A liberdade que a sua boca tem ao falar qualquer heresia não se compara à necessidade que a minha tem em tocar a sua. Observar você mexer freneticamente esses lábios, querendo cada vez mais me encher de palavras que eu não quero ouvir, me faz pensar em parar sua inquietude com alguma atitude desmedida.
Não consigo compreender essa tara fora do comum que emerge sempre que vejo seus mãos. Não fosse somente pela relação existente entre minhas lembranças e seus toques, agora me parece mais coerente que é também pela curiosidade de saber o que ainda estaria por vir, se tudo não tivesse tomado um rumo totalmente oposto.

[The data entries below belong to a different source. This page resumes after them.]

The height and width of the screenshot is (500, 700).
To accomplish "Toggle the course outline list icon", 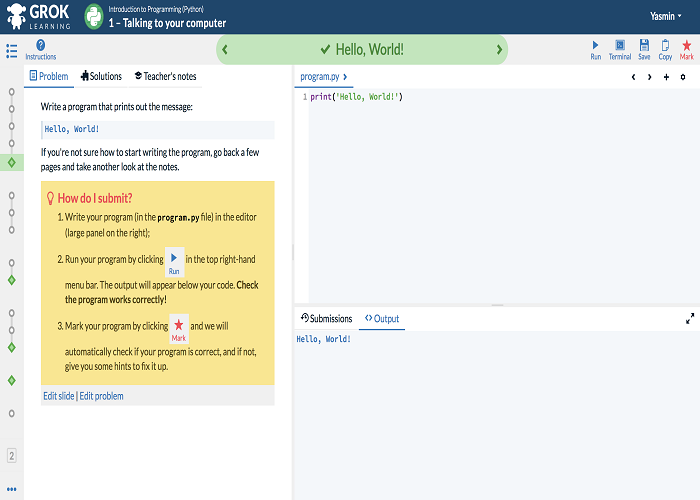I will tap(12, 49).
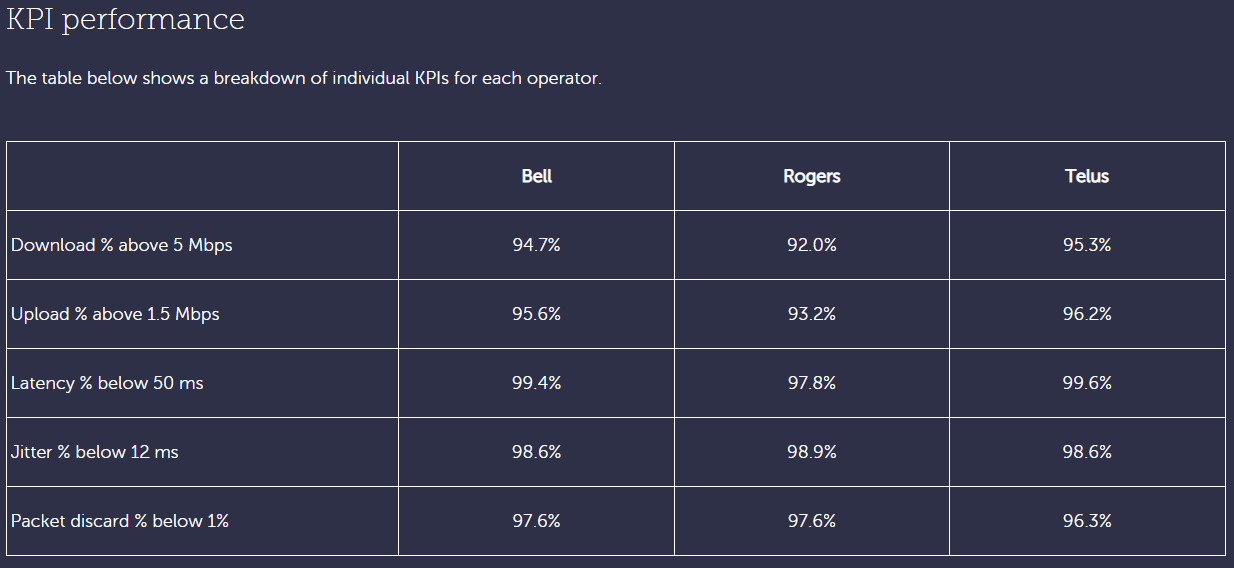Viewport: 1234px width, 568px height.
Task: Click Rogers' download value 92.0%
Action: [811, 245]
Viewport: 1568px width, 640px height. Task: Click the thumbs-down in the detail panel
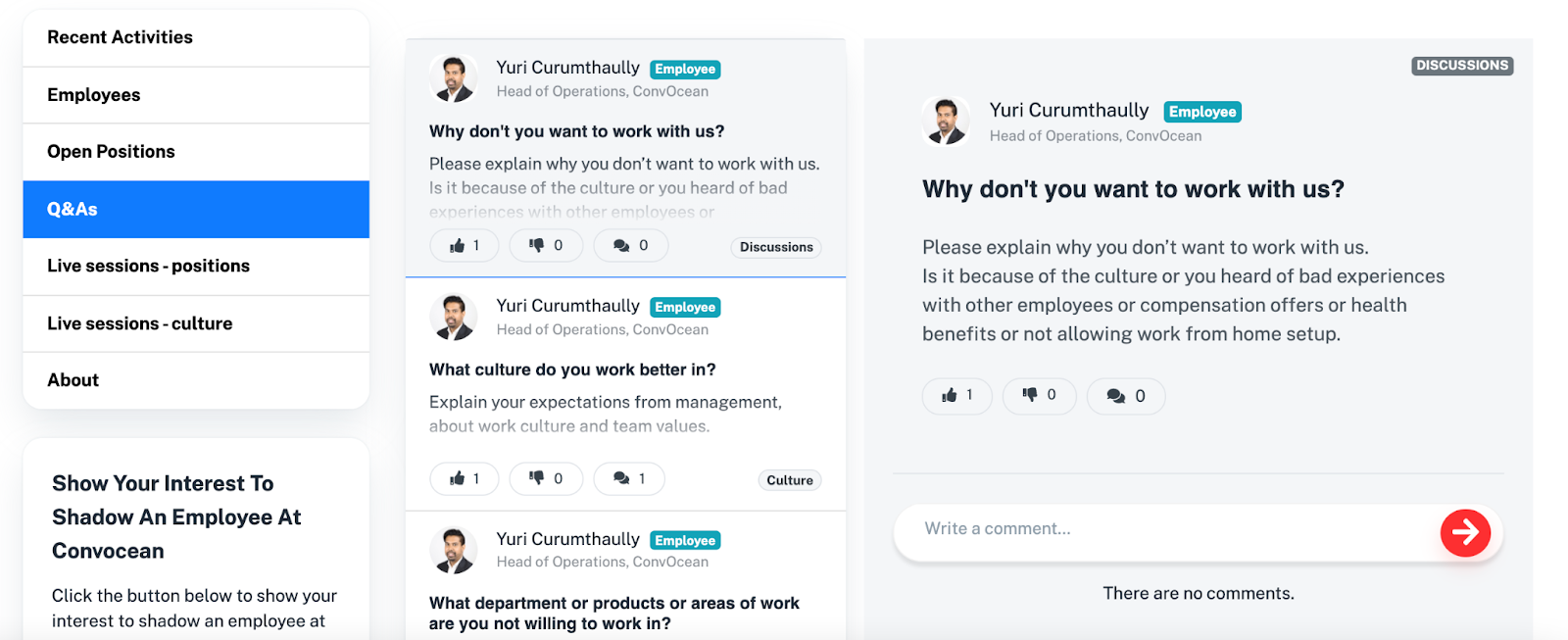click(1040, 396)
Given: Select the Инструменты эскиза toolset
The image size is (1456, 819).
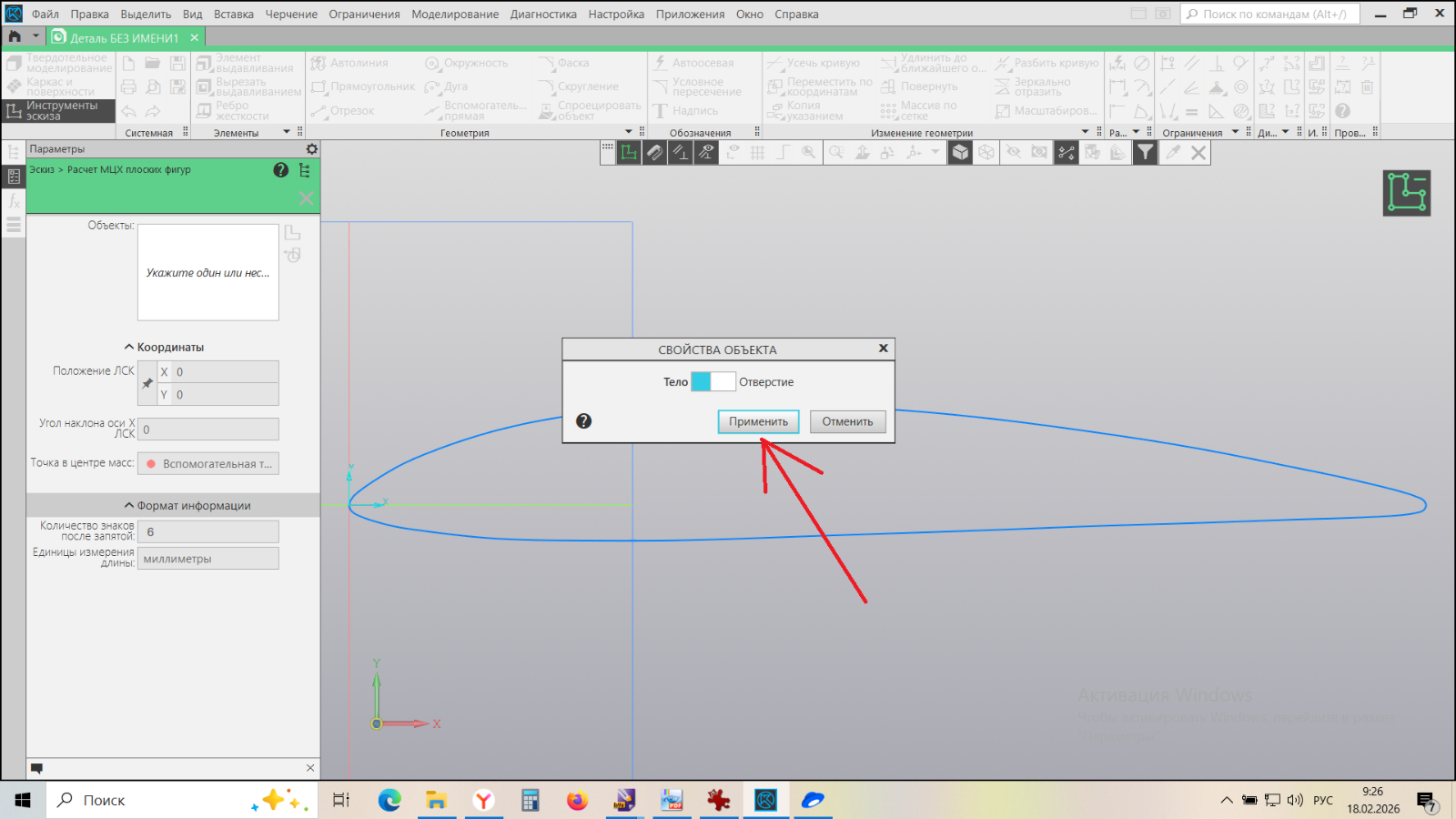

Sua respiração brusca em meu pescoço que vem acompanhada de um abraço apertado e de um beijo surpresa, causa arrepios nos pelos mais sensíveis do rosto. A única reação permitida por mim é fechar os olhos por menos de um segundo e lembrar de quando eu podia simplesmente virar e saciar meu desejo de te ter da maneira mais desorganizada e apaixonada possível.
É em momentos como estes que percebo quão relativo o tempo é. Entro à fundo em lembranças e detalhes tão minuciosos que jamais poderiam ser descritos em uma realidade como essa. Mesmo assim, quando meus olhos se abrem novamente e enxergo que sua atitude foi desnecessária, vejo que a única reação que me cabe é a de não me dar ao luxo de sequer respirar mais fundo. Nem me permito mexer uma pálpebra à favor das minhas vontades de você.
Evito submeter qualquer demonstração de afeto ao gravar o seu sorriso que faz questão de se dirigir a mim sempre que possível. Tento imaginar o que se passa em sua cabeça toda vez que você faz comigo exatamente o que eu esperava de você em certos momentos, e finalizo sempre com a mesma conclusão: não faço a menor ideia do por quê de disso tudo.
Me perco nessa linha de raciocínio que o seu corpo, sem querer, tenta me mostrar e o que o meu coração, querendo muito, espera de você. Me acho exatamente naqueles segundos que seu abraço me teve e seu beijo carinhoso marcou minha pele.
E é apenas nessa partícula de tempo que eu permito ser absolutamente vulnerável. É quando eu fecho os olhos para descansar de todo aquele bloqueio de sensações que já está fortalecido aqui dentro. Às vezes deixo transparecer um riso de canto. Um riso meio bobo, confesso. Quando me toco da merda que foi eu ter mostrado aquilo que realmente é, trato logo de recolocar a máscara de amiga que encontrei como motivo para estar sempre ali.
Estar sempre ali até que doi um pouco. Mas percebi que não estar em lugar algum é bem pior.
Estar sempre ali até que doi um pouco. Mas percebi que não estar em lugar algum é bem pior.